Key Facts About the Shroud of Turin
· Purported burial cloth of Jesus.
· A linen shroud covering the dead body of Jesus is mentioned in all four Gospels.
· The cloth, a rare 3-to-1 herringbone twill weave of hand-spun linen, 3 feet 7 inches by 14 feet 3 inches, bears the detailed front and back images of a man crucified in a manner identical to that of Jesus of Nazareth, as described in the Scriptures.
· Displayed publicly in Lirey, France, in 1355, considered by many to be the first documented appearance of the shroud. It was brought to Turin in 1578, its home to this day.
· In 1988, the shroud’s credibility suffered a setback after three separate carbon-dating tests placed the origin of its linen fibers no earlier than the 13th century. Since that time, several experts have testified that the tested fibers, taken from the outer edge of the cloth, were contaminated through repeated handlings and likely not part of the original cloth.
· Strong evidence indicates the shroud was in Europe hundreds of years before it appeared in Lirey. The Pray Manuscript, the earliest surviving text in Hungarian, is dated to 1192 and features drawings that are clearly influenced by the shroud.

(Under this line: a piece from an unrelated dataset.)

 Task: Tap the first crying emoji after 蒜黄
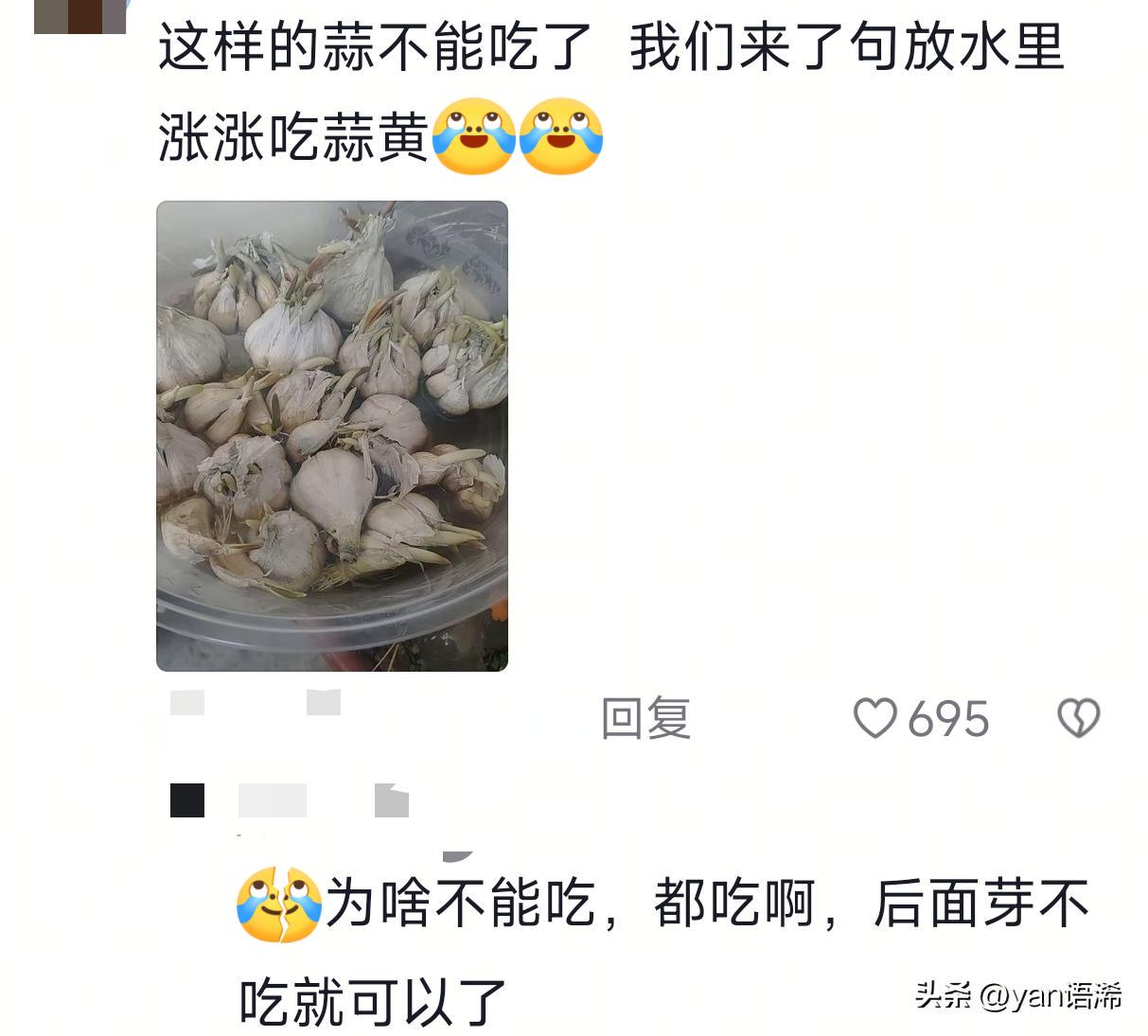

The artist not only arranges the body of Christ in precisely the same manner, he is being enveloped in the same sort of shroud, in which the artist even imitates the herringbone weave of the cloth and includes some of the burn holes still extant.

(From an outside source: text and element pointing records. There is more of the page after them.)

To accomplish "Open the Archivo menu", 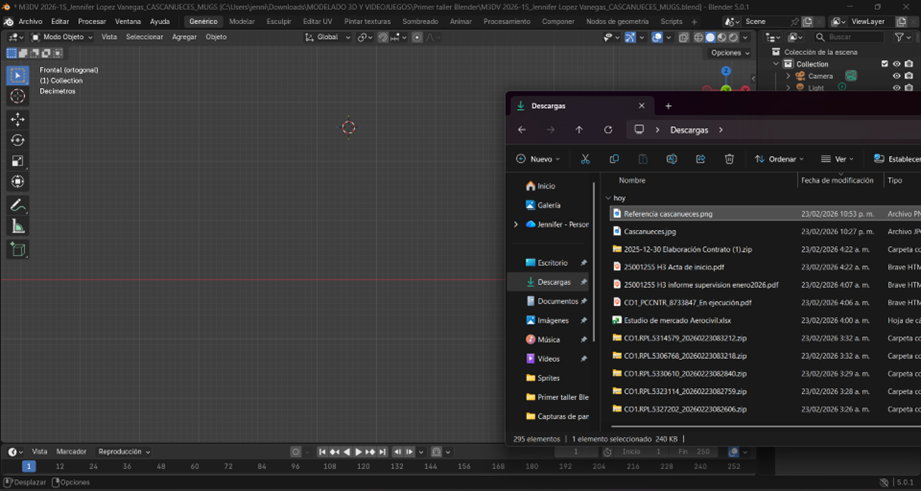I will [x=30, y=21].
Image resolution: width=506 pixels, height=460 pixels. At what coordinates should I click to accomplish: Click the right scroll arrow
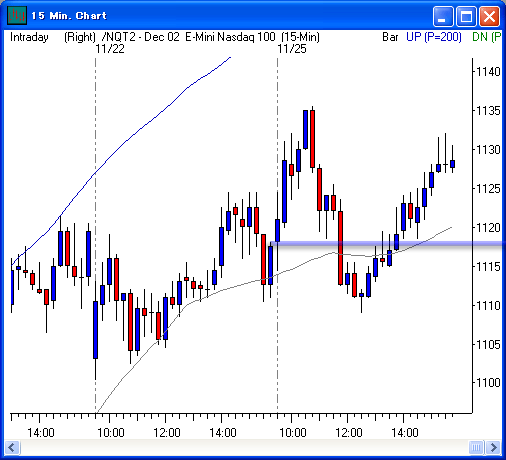(x=493, y=447)
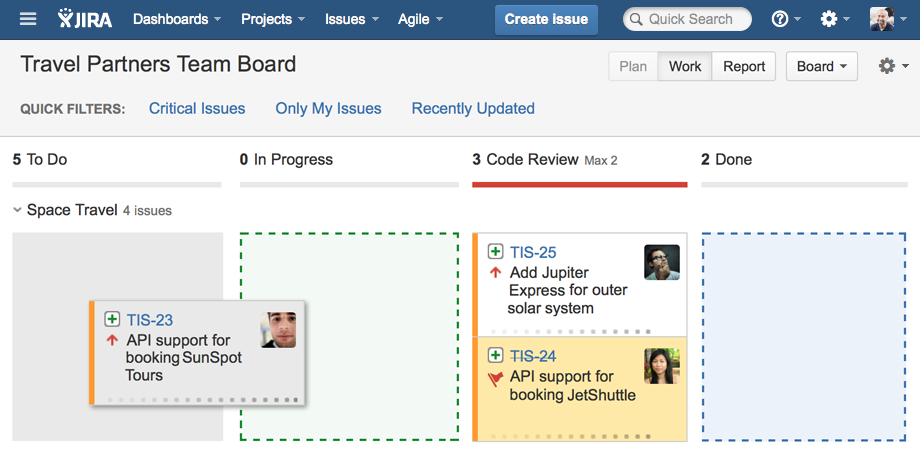
Task: Switch to the Plan view tab
Action: (x=633, y=66)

· Other scholars have traced the shroud back to Constantinople at the end of the first millennium, confirming its Middle-Eastern provenance and casting further doubt on the theory that it is a medieval forgery.
· First photographed in 1898 by Secundo Pia, who also discovered the image is a negative.
· The human image on the shroud rests on the outer fibers of the linen weave, in a layer 100 times thinner than a human hair.
· Uniformly dark pixels make the image similar to a random halftone, with more pixels per area in darker portions.
· The sharply bounded pixels that make up the body image cannot be duplicated by any known process today.
· In 1976, a VP-8 Image Analyzer confirmed that the image, unlike any regular photograph, drawing or painting, is dimensionally encoded, able to yield spatial information about the head and body that lay beneath.
· Darkness on the cloth is inversely proportionate to the body surface’s distance from the cloth — up to a limit of 3.5 cm. This results in the 3-D nature of the image.
· The image on the shroud presents an X-ray-like picture of the skeletal system, particularly displaying the bones of both hands, the left wrist, the skull and front teeth and some of the vertebrae.
· Blood stains are exactly correct as modern medicine would expect to see from a crucified victim.
· The nail holes are placed not in the palms, but in the wrists, a position necessary to support the full body weight of a crucified man, but a bit of information unknown to medieval artists.
· Scourge marks (approximately 120) have UV response around them, consistent with the presence of blood serum.
· Travertine aragonite dust, as found almost exclusively in the vicinity of Jerusalem, is found on the feet, knees and nose.
· In 2002, Dr. Mechthild Flury-Lemburg, former curator of the Abegg Foundation textile museum in Berne, Switzerland, and a world authority on ancient textiles, announced that the weave and style of the materials were from the Dead Sea area and could only have been woven in the period from 40 years before the birth of Christ up to 70 years afterward.
· In 2005, chemist Raymond Rogers, a fellow at the Los Alamos National Laboratory in New Mexico and an original member of the Shroud of Turin Research Project (STURP), publishes peer-reviewed research in the journal Thermochimica Acta, showing the carbon-14 testing from 1988 was, in fact, not done on the original burial cloth, but, rather, on a patch that in the Middle Ages had been cleverly re-woven into the border area, thus creating an erroneous date for the actual shroud.